WRITTEN TASKS:
(1) In the yoga-teaching advice text, what does the writer say they mix up all the time?
(2) Carry on the yoga-teaching advice from its final sentence, keeping the same voice.

TEXT BLOCK:
******

Everyone makes a mistake, even your guru who has been teaching yoga for decades. And it's totally okay. Whether it’s mixing up your left and rights (ugh, I do this all the time), forgetting the sequence, or giving a confusing cue, it's part of the learning experience. I will also let you in a little secret...most of the time the students hardly notice! Just play it cool and fix it if you can.  If not, brush it off and move on! There have been classes where I walk out smiling and think "Wow, that class was amazing. I got this!" and there have been classes where I walk out and think "Damn, I completely bombed that class." But, I've learned from both the good experiences and the bad. 

2. Be authenticconfident, and compassionate.

It's important to be authentic and stay true to yourself. Don't try to mimic your favorite teacher. If you're too busy pretending to be something you're not, you will lose confidence. Without confidence, you will not be able to hold the room. Trust me.

******

SUPPLIED MATERIAL:
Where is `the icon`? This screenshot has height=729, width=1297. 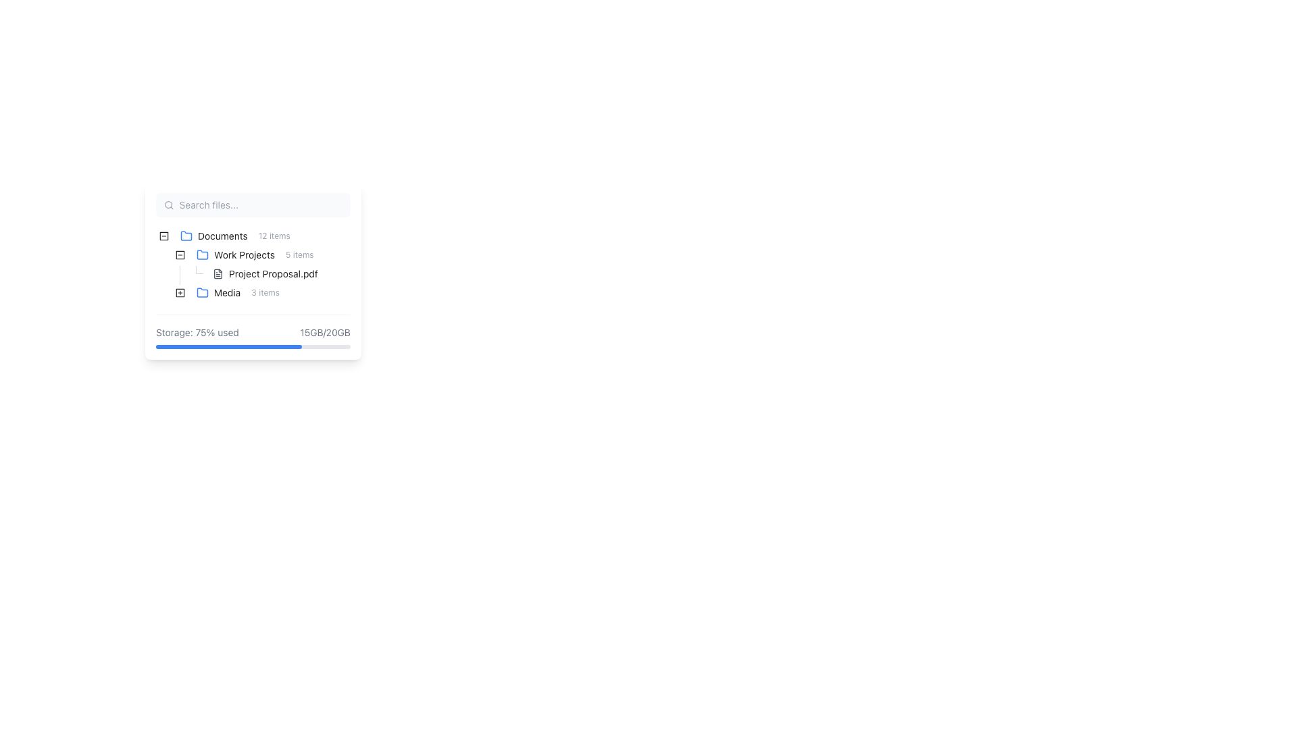
the icon is located at coordinates (180, 292).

******

EXERCISE RESPONSES:
(1) Their left and right.

(2)
It is also important to be compassionate as a yoga teacher and to understand that it's not about you, it's about the student. It is likely you won’t always know the levels of the students, their backgrounds in yoga, or their physical abilities. You also don't know their emotional state or what brought them to their mat. But, what you do know is yoga. You know how to do it, and more importantly, you know why you do it.

It’s important to exude authenticity, confidence, and compassion so that your students trust that this is exactly where they should be.

3. Once a teacher, always a student.

The best way to keep learning is to keep practicing! You fell in love with the practice of yoga and that's why you became a teacher, so don't stop being a student. Whether you have to get up at the crack of dawn to catch a class, practice with a You-Tube video, or flow to your own sequence, keeping up with your practice is crucial. 

I am a big believer in teaching only what you know. I truly believe that you cannot properly teach something unless you've personally experienced how it feels. One of the biggest pieces of advice that my teacher shared during teacher training was, "do not teach what you cannot do." So my advice to you, is keep trying until you've finally learned it enough to share with others!

4. Don't take it personally.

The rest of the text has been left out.